Collected data
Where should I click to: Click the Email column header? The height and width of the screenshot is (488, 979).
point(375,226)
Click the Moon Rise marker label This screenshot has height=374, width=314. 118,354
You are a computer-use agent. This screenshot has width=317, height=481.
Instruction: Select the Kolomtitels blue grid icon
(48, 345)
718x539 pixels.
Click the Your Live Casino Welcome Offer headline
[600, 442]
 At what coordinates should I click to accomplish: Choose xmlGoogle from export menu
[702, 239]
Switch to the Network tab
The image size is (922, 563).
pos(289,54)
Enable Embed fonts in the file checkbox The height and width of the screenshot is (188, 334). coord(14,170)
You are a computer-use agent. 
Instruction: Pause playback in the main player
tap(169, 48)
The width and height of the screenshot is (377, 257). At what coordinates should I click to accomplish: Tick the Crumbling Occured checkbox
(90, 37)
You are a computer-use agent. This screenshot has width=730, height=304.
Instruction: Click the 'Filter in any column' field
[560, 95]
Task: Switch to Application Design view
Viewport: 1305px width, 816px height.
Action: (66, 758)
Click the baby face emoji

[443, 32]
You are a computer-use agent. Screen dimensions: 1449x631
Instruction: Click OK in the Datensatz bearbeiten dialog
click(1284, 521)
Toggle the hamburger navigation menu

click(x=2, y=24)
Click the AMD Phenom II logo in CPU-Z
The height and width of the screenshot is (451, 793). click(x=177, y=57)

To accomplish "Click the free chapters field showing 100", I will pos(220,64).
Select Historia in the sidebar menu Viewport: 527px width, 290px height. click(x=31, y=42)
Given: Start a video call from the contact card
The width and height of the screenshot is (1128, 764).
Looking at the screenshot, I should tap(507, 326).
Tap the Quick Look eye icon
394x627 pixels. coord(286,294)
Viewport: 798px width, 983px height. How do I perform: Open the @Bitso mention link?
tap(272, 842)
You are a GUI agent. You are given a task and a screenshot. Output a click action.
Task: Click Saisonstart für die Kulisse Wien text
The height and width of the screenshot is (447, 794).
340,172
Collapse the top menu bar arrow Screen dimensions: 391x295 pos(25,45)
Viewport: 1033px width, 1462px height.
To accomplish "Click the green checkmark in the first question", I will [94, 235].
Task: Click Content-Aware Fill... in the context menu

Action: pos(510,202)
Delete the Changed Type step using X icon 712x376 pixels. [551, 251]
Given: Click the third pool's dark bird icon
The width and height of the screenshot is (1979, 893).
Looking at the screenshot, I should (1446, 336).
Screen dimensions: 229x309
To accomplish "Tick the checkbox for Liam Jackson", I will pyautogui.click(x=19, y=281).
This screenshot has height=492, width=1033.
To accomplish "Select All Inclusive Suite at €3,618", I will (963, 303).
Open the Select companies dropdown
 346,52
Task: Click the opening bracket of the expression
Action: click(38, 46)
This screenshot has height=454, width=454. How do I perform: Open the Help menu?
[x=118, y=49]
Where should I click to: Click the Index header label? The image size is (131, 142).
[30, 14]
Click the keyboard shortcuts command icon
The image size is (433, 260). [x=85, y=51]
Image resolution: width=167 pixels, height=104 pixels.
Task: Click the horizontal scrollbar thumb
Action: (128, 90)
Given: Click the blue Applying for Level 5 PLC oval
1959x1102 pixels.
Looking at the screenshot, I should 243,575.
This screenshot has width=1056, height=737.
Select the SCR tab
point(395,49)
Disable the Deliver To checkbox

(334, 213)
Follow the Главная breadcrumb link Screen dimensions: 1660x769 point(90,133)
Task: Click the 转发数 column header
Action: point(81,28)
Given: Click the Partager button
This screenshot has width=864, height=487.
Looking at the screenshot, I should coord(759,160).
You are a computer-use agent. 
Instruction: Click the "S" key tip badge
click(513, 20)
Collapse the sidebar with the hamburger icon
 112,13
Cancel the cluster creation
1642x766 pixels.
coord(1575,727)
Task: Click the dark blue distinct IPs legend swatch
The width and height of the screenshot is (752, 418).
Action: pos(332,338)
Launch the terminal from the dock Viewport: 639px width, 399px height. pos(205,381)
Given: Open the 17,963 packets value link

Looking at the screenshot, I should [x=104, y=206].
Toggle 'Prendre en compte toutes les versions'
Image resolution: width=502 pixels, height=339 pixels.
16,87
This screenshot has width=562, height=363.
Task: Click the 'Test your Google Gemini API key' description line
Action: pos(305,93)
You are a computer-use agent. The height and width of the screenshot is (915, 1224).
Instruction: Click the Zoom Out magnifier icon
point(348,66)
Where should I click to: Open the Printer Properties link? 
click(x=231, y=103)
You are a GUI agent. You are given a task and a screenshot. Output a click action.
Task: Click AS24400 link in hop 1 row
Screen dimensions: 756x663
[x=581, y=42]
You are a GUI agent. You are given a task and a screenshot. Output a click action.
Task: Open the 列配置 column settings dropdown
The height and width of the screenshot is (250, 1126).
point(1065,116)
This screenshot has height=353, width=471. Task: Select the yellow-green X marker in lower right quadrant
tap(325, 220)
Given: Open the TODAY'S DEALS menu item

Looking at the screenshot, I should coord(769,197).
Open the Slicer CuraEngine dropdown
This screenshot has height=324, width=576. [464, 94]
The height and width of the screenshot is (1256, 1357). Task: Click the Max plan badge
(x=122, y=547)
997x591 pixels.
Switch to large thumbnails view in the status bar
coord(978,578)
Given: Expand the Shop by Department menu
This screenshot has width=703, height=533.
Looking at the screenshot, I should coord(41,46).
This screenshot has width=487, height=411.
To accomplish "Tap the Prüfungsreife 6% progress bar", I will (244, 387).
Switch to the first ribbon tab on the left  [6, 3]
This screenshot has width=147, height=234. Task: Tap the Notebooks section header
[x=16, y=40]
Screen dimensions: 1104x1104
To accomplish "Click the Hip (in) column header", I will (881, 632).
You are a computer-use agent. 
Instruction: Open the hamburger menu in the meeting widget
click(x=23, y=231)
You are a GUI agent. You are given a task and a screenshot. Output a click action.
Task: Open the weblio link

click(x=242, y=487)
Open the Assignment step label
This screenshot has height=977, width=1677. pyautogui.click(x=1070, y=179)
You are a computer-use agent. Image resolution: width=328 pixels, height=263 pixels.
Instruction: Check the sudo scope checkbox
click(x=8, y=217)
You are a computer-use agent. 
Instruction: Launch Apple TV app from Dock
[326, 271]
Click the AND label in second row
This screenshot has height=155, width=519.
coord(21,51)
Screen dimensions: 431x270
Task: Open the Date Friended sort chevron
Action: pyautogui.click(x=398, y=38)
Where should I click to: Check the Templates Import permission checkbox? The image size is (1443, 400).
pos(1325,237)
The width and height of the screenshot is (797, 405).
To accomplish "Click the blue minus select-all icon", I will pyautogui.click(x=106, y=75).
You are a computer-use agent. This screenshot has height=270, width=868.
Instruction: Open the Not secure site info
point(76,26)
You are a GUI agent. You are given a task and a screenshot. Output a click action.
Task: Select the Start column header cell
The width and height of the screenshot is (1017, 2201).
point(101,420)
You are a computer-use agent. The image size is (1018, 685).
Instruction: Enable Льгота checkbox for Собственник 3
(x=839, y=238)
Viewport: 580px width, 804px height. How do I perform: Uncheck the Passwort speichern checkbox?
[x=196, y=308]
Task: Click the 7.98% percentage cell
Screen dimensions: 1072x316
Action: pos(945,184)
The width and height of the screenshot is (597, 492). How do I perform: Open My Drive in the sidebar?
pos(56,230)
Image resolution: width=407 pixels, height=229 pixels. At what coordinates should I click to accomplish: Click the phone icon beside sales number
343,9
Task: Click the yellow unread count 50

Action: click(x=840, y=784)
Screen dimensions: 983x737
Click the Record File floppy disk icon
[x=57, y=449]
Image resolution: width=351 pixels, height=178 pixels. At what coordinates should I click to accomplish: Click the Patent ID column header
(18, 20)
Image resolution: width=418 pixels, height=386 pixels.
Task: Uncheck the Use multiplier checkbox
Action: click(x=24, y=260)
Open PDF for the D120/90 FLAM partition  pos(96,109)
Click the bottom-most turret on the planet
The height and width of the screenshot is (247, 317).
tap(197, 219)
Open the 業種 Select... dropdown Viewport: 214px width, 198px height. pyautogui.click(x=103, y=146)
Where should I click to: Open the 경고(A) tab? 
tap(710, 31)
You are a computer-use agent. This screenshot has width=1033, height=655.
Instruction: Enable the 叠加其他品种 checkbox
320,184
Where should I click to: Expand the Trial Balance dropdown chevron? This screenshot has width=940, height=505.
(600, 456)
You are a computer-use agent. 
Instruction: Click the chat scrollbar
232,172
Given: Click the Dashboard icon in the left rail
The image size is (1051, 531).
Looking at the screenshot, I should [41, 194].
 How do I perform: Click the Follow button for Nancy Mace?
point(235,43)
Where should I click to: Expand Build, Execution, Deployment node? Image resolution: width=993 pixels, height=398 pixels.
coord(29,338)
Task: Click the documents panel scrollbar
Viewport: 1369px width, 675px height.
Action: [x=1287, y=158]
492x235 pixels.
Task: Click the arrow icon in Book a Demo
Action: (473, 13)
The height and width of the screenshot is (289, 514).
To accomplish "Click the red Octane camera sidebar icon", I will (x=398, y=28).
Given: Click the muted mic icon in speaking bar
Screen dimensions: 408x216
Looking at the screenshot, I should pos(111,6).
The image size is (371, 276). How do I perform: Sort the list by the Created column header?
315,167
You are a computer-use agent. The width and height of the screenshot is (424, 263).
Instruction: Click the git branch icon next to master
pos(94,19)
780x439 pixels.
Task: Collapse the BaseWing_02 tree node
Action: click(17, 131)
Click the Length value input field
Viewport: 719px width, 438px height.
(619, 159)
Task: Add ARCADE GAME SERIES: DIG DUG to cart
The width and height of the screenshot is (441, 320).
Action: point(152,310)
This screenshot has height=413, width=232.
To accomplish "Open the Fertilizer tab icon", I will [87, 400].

▸ YOUR TASK
All lines from the opening of the records through the line where "Task: Switch to Application Design view" occurs are to be output verbatim. No other line belongs in the answer.

▸ REPLY TO THE TASK
Where should I click to: Click the Email column header? The height and width of the screenshot is (488, 979).
point(375,226)
Click the Moon Rise marker label This screenshot has height=374, width=314. 118,354
You are a computer-use agent. This screenshot has width=317, height=481.
Instruction: Select the Kolomtitels blue grid icon
(48, 345)
718x539 pixels.
Click the Your Live Casino Welcome Offer headline
[600, 442]
 At what coordinates should I click to accomplish: Choose xmlGoogle from export menu
[702, 239]
Switch to the Network tab
The image size is (922, 563).
pos(289,54)
Enable Embed fonts in the file checkbox The height and width of the screenshot is (188, 334). coord(14,170)
You are a computer-use agent. 
Instruction: Pause playback in the main player
tap(169, 48)
The width and height of the screenshot is (377, 257). At what coordinates should I click to accomplish: Tick the Crumbling Occured checkbox
(90, 37)
You are a computer-use agent. This screenshot has width=730, height=304.
Instruction: Click the 'Filter in any column' field
[560, 95]
Task: Switch to Application Design view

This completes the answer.